Given task: Starting at the entry that contains "Betingelser (97, 1318)" and ending at the one that contains "Opskriftsindeks (186, 1318)", write out every entry again, requests included, with each answer coordinate scaled by 2.3 and rounded to a whole number (halves round up).

Provided data start

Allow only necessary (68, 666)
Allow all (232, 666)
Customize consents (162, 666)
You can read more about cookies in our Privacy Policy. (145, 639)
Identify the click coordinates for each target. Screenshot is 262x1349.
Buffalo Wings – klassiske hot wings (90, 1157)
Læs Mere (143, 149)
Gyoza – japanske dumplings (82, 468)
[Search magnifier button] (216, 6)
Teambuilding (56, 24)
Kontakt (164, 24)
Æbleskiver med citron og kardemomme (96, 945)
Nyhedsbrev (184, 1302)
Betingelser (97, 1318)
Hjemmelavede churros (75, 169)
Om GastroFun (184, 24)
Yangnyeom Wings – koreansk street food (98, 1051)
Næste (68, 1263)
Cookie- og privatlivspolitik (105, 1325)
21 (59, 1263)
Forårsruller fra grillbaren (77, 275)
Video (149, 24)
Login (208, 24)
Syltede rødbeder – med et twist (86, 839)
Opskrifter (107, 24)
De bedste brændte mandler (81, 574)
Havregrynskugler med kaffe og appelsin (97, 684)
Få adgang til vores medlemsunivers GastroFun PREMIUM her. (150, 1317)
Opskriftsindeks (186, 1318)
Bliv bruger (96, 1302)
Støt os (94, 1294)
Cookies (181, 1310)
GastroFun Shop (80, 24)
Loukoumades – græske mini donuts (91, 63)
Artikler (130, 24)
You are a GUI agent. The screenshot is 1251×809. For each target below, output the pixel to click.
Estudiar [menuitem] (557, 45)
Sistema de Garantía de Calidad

Provided data end

Completed task:
Betingelser (223, 3031)
Hjemmelavede churros (173, 389)
Om GastroFun (423, 55)
Yangnyeom Wings – koreansk street food (225, 2417)
Næste (156, 2905)
Cookie- og privatlivspolitik (242, 3048)
21 (136, 2905)
Forårsruller fra grillbaren (177, 633)
Video (343, 55)
Login (478, 55)
Syltede rødbeder – med et twist (198, 1930)
Opskrifter (246, 55)
De bedste brændte mandler (186, 1320)
Havregrynskugler med kaffe og appelsin (223, 1573)
Få adgang til vores medlemsunivers GastroFun PREMIUM her. (345, 3029)
Opskriftsindeks (428, 3031)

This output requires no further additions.